Nothing but the text of the records belongs in your answer: repeat all of it exactly and leave out the images.

:: Records for this exercise

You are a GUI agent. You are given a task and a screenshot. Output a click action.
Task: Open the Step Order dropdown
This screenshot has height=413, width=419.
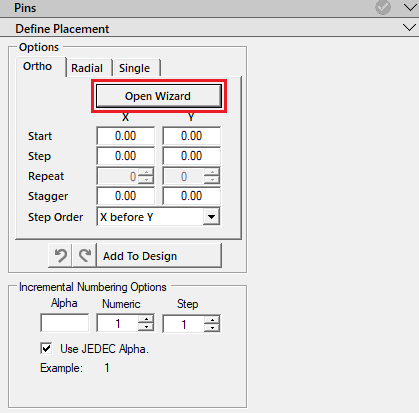211,217
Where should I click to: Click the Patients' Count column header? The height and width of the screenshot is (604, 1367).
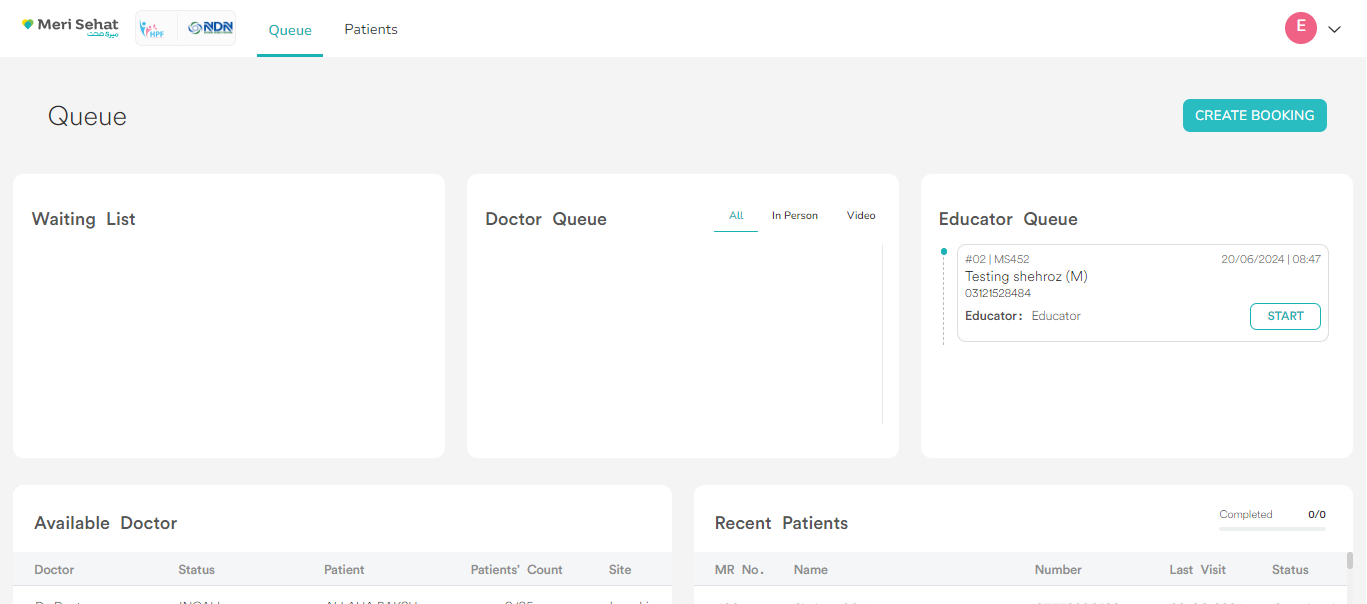(516, 570)
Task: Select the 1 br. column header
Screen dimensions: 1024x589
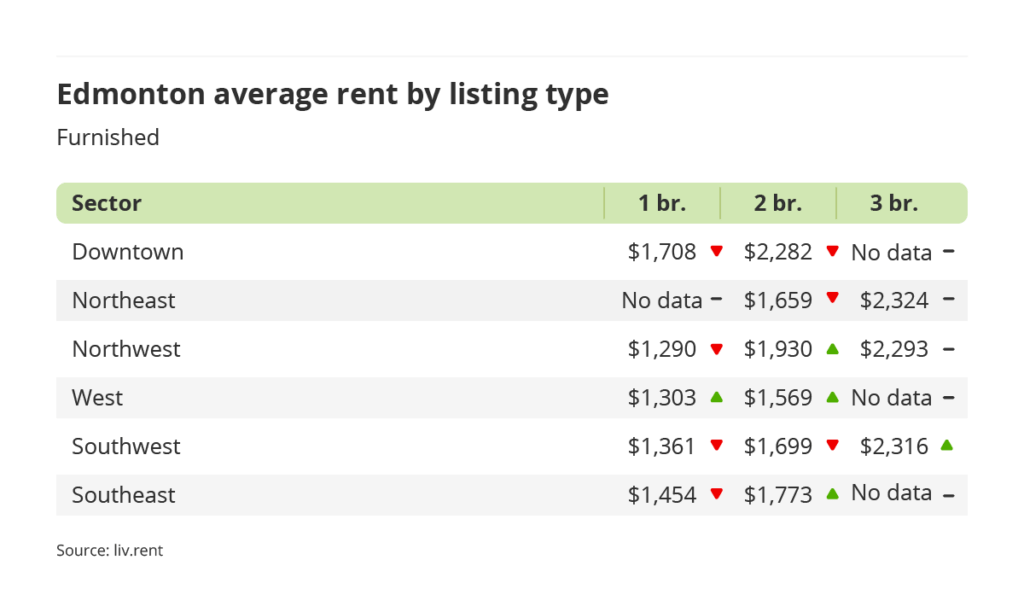Action: (662, 203)
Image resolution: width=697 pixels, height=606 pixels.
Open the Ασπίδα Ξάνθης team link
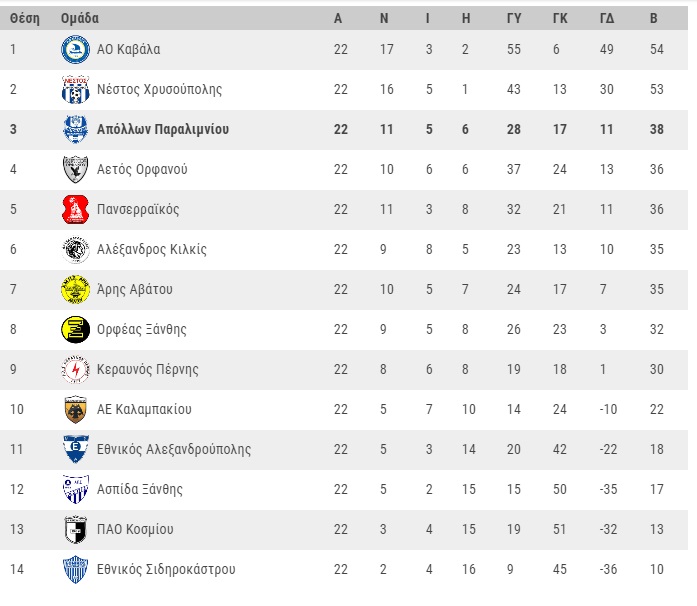click(x=139, y=489)
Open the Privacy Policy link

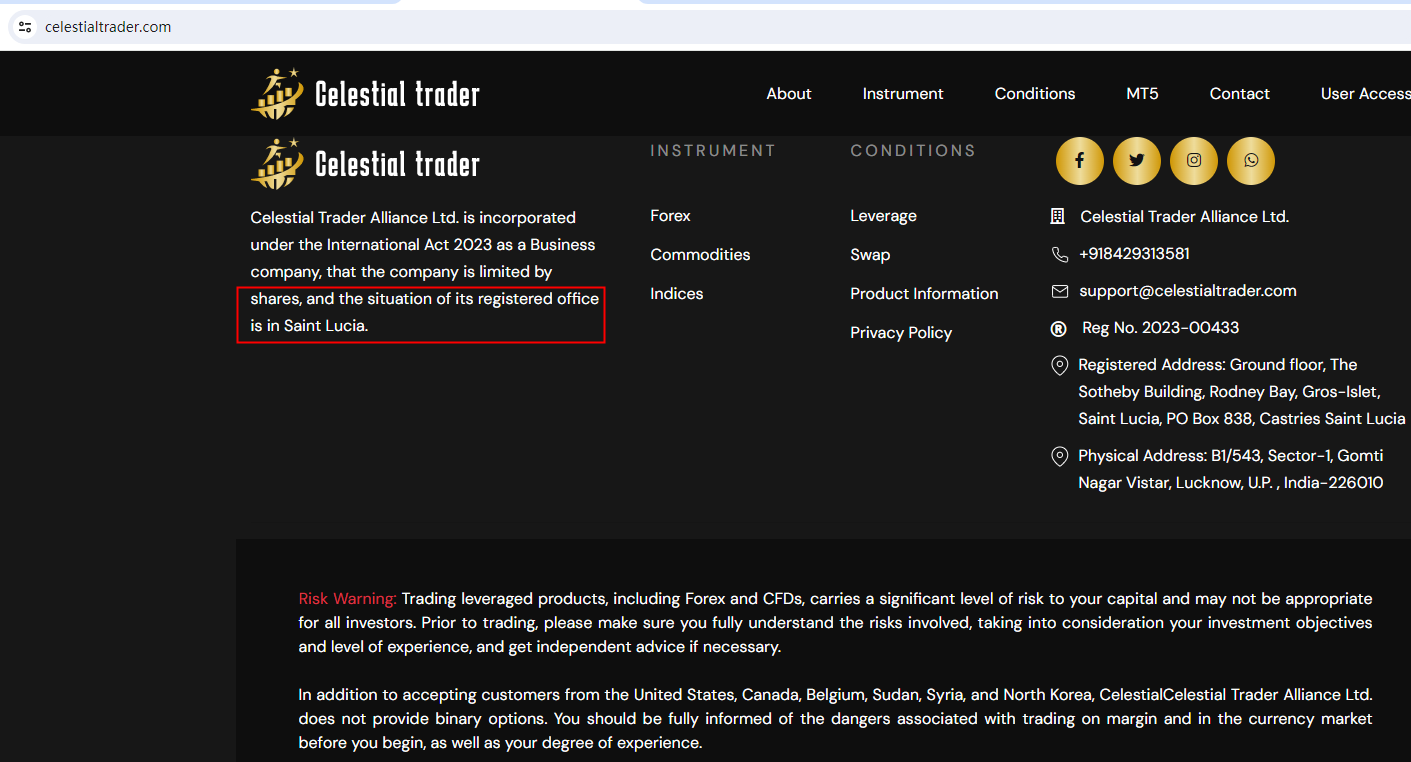900,333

::::

*Written response:*
You are a GUI agent. You are given a task and a screenshot. Output a click action.
Task: Open the Step Order dropdown
This screenshot has height=413, width=419.
211,217
Where should I click to: Click the Patients' Count column header? The height and width of the screenshot is (604, 1367).
(516, 570)
Task: Select the 1 br. column header
Screen dimensions: 1024x589
Action: (662, 203)
Image resolution: width=697 pixels, height=606 pixels.
Open the Ασπίδα Ξάνθης team link
click(x=139, y=489)
Open the Privacy Policy link

900,333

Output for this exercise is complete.